Freedom can often require leaving something or someone behind. It comes at a price.

When Gerhard Richter left East Germany in March 1961 he had to do it covertly. He travelled as a tourist alone, first to Moscow and then to Leningrad. On the return the train stopped at West Berlin where Richter stashed additional suitcases he had brought with him, before returning to Dresden to collect his wife, Marianne Eufinger, known as ‘Ema’.

The borders between the Communist, German Democratic Republic and West Germany were being sealed — just months away from the erection of the Berlin Wall that was to divide the two Germanys for 28 years until its demolition in 1989. Trains and subways were still operating between the Soviet-occupied East and West Berlin making it the last remaining link to the free west.

Richter had a friend drive himself and Ema from Dresden to East Berlin where they boarded a train (without suitcases, which drew suspicion) for the western sector of Berlin where they registered as refugees. Between 1958 and 1961, 700,000 people fled East Germany for the West. Richter’s parents were never allowed to leave East Germany or to visit their son. They died in 1967 and 1968.

Richter was nearly thirty years old when he left East Germany. In Dusseldorf, where he studied and eventually taught, he began to number his works and reject almost everything he had done that was associated with his previous life. But your past never leaves you.

Richter has never been defined by a specific style and has used a variety of materials, techniques and methodologies during his career, like many young artists today. This represented a creative freedom for Richter who had spent more than a decade as a student and young apprentice in East Germany painting murals and making art within the narrow socialist confines of the German Democratic Republic. His academic training in Dresden did however, equip him with skills and technical facility that found expression later in still life paintings, portraits and landscapes.

Gerhard Richter, Germany b.1932 / Seascape (377) 1975
Gerhard Richter, Germany b.1932 / Seascape (377) 1975 / Oil on canvas / 200 x 300cm / Froehlich Collection, Stuttgart, Germany / © Gerhard Richter 2017
Gerhard Richter, Germany b.1932 / Grey (397) 1976 / Oil on canvas / Accessions Committee Fund purchase: Gift of Gerson and Barbara Bakar Philanthropic Fund, Jean and James E Douglas, Jr, Evelyn D Haas, Doris and Donald Fisher, Mimi and Peter Haas, Phyllis and Stuart G Moldaw, Christine and Michael Murray, Leanne B Roberts, Helen and Charles Schwab, Danielle and Brooks Walker, Jr, and Judy and John Webb Collection: San Francisco Museum of Modern Art, USA / © Gerhard Richter 2017

3. Memory

The late writer, critic and essayist, John Berger once asked the question,

‘What served in place of the photograph; before the camera’s invention? The expected answer is the engraving, the drawing, the painting. The more revealing answer might be: memory’.

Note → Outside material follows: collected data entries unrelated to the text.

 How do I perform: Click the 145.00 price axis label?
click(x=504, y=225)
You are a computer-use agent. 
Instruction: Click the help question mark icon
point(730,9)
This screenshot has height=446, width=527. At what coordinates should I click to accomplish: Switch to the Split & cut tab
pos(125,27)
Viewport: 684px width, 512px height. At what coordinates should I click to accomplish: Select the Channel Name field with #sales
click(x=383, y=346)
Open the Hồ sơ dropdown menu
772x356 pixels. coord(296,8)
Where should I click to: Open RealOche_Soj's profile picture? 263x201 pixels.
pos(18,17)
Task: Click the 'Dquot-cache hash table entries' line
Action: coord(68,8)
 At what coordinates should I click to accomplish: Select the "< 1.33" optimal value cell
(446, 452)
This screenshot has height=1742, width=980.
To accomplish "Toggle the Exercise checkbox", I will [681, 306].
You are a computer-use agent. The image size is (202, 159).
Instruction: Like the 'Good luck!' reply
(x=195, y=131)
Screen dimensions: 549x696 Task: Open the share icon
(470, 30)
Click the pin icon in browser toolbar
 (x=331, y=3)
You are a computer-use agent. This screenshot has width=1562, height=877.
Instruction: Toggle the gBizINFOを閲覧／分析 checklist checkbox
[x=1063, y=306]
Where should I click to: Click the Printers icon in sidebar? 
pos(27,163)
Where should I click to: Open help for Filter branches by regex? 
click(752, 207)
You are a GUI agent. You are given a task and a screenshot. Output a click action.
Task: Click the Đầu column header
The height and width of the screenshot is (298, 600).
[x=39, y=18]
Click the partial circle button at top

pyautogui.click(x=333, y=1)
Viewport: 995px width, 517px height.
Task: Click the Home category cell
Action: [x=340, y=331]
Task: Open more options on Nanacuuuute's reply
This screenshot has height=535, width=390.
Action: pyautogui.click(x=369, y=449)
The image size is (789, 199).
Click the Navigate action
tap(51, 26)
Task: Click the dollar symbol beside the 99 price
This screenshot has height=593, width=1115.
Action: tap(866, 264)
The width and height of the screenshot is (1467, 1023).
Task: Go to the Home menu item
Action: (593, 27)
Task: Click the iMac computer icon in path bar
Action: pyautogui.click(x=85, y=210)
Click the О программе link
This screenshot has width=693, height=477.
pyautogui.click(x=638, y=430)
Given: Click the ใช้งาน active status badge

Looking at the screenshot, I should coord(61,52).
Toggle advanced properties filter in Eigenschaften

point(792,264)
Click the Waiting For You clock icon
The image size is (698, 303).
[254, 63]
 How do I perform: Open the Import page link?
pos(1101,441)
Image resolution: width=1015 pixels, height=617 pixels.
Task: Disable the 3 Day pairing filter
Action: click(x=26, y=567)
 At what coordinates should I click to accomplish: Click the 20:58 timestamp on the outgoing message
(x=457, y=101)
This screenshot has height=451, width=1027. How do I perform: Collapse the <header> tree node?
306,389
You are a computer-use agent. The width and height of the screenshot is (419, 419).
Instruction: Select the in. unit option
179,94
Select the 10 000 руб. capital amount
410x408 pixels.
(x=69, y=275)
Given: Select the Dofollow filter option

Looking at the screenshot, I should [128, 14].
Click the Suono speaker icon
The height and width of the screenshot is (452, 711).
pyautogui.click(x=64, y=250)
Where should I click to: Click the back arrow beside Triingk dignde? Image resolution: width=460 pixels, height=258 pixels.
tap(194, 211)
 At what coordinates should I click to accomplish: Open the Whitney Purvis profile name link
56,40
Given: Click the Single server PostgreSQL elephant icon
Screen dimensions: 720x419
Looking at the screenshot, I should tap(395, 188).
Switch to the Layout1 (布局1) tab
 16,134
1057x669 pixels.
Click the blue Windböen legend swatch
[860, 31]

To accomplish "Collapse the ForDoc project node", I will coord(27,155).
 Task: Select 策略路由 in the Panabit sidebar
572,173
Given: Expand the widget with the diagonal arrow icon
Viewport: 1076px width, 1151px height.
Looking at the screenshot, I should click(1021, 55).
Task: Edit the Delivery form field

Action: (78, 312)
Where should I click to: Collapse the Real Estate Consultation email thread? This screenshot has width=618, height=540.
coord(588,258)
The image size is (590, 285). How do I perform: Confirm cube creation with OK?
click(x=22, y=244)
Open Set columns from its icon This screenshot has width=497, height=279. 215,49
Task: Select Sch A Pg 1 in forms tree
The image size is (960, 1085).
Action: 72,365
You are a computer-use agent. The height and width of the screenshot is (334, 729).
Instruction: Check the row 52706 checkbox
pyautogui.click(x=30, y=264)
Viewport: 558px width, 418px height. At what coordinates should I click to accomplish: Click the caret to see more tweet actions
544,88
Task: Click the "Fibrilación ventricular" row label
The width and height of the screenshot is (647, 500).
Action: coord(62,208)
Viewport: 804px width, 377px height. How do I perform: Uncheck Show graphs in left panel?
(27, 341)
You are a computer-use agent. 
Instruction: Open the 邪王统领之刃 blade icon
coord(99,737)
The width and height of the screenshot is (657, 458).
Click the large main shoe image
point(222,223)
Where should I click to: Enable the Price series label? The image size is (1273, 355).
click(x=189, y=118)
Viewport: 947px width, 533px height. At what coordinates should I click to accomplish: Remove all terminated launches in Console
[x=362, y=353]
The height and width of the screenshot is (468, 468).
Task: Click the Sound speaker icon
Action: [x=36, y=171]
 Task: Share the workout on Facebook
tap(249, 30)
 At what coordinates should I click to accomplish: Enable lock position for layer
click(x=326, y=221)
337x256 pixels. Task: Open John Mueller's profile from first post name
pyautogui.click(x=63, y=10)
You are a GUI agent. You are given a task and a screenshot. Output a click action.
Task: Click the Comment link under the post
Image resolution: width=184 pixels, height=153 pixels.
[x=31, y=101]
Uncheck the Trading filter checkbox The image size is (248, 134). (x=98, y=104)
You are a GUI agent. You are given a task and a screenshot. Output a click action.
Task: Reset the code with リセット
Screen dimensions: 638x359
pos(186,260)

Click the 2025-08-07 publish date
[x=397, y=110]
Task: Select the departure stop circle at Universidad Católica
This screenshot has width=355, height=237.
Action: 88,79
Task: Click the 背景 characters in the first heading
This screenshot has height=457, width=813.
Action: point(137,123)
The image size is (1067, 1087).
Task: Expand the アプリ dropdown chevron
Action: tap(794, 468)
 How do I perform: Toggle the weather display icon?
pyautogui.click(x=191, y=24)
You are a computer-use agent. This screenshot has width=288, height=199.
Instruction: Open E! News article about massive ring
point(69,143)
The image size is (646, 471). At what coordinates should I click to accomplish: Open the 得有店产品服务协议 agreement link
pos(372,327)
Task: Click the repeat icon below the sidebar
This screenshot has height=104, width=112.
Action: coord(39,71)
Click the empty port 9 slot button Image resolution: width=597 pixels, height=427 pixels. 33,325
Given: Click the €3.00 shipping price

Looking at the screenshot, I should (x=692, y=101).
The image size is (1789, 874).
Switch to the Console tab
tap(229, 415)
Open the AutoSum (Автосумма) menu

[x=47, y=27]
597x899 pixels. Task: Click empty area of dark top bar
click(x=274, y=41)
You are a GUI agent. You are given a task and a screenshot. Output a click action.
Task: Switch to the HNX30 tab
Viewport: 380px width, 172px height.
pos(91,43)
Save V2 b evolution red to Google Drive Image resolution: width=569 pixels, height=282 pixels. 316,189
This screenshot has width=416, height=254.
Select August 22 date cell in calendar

Photographs have been central to the art of Gerhard Richter. One of the few things he took with him to West Germany was a family album of photographs – some of which became the basis for later paintings. After arriving in West Germany, Richter began to systematically collect photographs, clippings from magazines and books and eventually took many thousands of his own photographs. This accumulation of photographic and reproduced images became the basis for his vast life-long project called Atlas.

Richter’s Atlas includes an extraordinary range of imagery, from harrowing images of the Holocaust to tender images of his children. It was created at a time before digital photography became so common place — when photographs were understood to be a trace of something or some time. Like footprints, fossils, markings on a tree — traces of what has been. Digital technology has changed photography from something we once looked at and reflected upon to something we Send. Once they were an index of memory, now we distribute them in their millions, and forget them.

Gerhard Richter, Germany b.1932 / Atlas overview 1962-ongoing / © Gerhard Richter 2017 / Images courtesy: The artist and the Gerhard Richter Atelier

Watch our time-lapse as we install the ATLAS compendium comprising some 400 panels personally selected by the artist from thousands of clippings, photographs and source images.

4. Beauty

Gerhard Richter has stated that beauty is a ‘dangerous word’. He was thinking about how the Third Reich associated beauty with the notion of racial purity — which culminated in obscene evil and violence. He has also said that, ‘beauty is the opposite of destruction, disintegration and damage’. Today ‘beauty’ is a loaded term. It is often considered obsolete in relation to art. In some instances it is understood to be ‘discriminatory’. But the word is still used, often and sometimes carelessly. Beauty can be found in a song, a thankyou note from a friend, a reflection on still water. Beauty can still be dangerous and it often keeps company with sadness.

Richter finds beauty in nature — an exquisite orchid, the light on the side of his wife’s hair. He has also described his monochrome grey paintings as possessing beauty. Perhaps beauty is not something we can ‘possess’ but only recognise.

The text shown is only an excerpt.